After the first heady idealistic days of early independence, making political statues has become embarrassing for contemporary artists. The language of contemporary art is anti-establishment, while the public demand is for idealized neo-classical representations. Then who makes these statues? The good sculptors are usually trained in the big art schools and specialize in making political portraits, or are from traditional families of sculptors. Some time ago I visited a factory near Gwalior which takes orders to make political statues from most of North India. As a busload of us approached, we saw acres and acres of spectacular rolling hillocks, set with dramatic groups of figures of political leaders all gesturing into the air in their characteristic poses: Netaji Bose, Rajiv Gandhi, Indira, Nehru, Dr. Ambedkar, Bhagat Singh, Jhansi ki Rani, Mahatma Gandhi. It was an amazing sight: the heroes, the vast sky, the bare landscape, and the larger than life tableaux in various perspectives in the clear light of the panoramic view. The factory makes fibre-glass casts first from the clay models, then takes moulds from them and casts them in bronze. The waste fibre-glass models are then placed on the site, making a kind of unmeant installation of dark post-modernist satire. 

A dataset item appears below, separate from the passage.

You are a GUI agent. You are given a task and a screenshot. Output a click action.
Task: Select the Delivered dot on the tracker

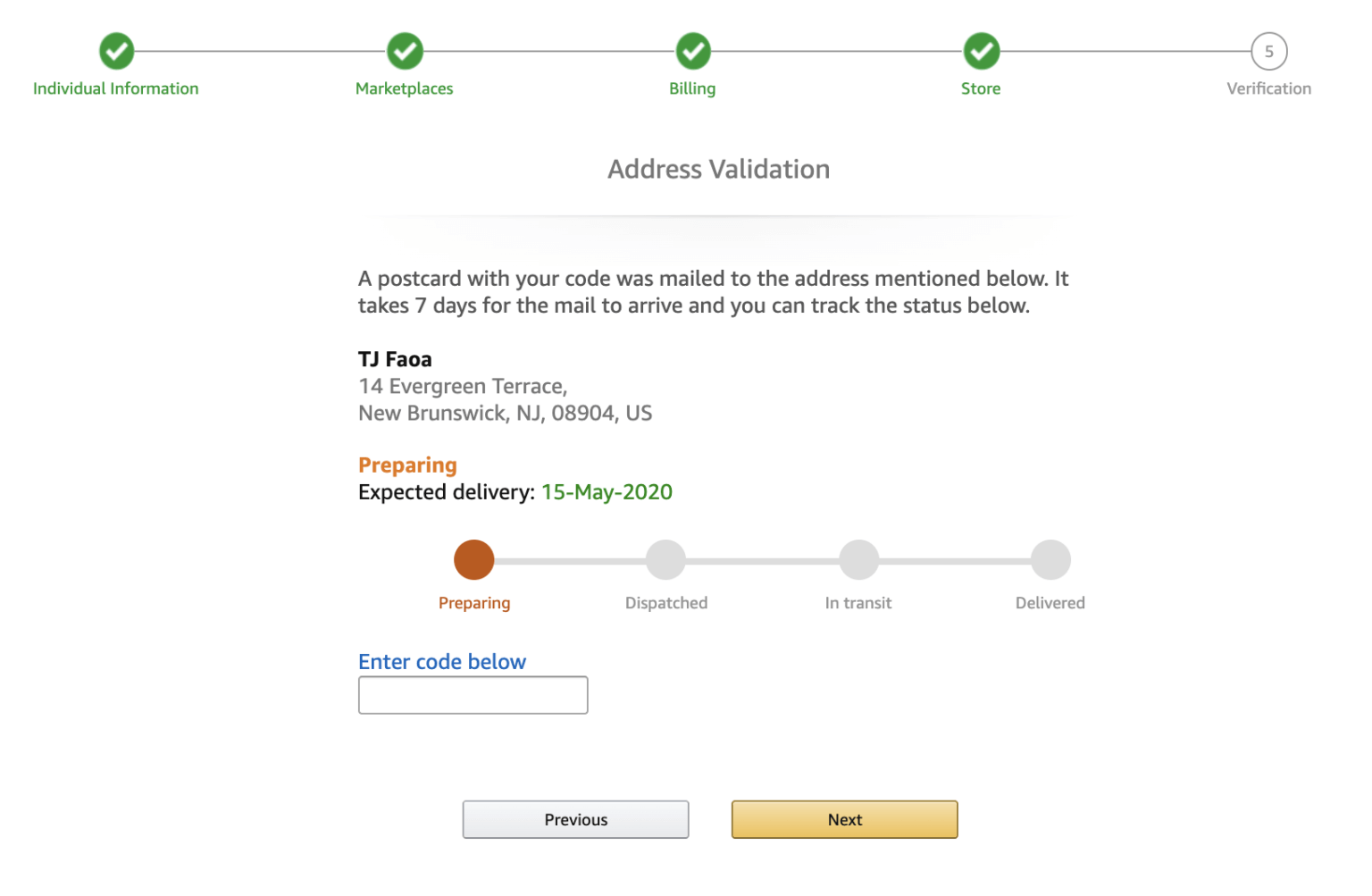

Who then can be the heroes of our times, and how can we celebrate their lives?

I recently saw The Advocate, a film made by Deepa Dhanraj on the Hyderabad lawyer KG Kannabiran, one of the founders of the human rights and civil liberties movements in India, a man who has spent a lifetime challenging the Indian State to uphold justice. While the first part of the film is a biography and history dominated by his charismatic presence, the second half, with interviews with his wife and colleagues, contains a critique. He is never shown larger than life, but as passionate, hardworking, brilliantly analytical, firm in his beliefs and relentlessly persistent. His wife, prominent in the women’s movement herself, critiques him for his lack of interest in women’s issues as being central to human rights; his colleagues, for other weaknesses in his thinking and practice. But finally, the film in both its parts makes a monumental plea for a way of life that is serious minded and committed to social justice, lit up with an intense life-energy. At a time of extreme hysteria over icons and symbols, the biography shows that a reasoned analysis and historical sense need not belittle, nor aggrandize, an exemplary life.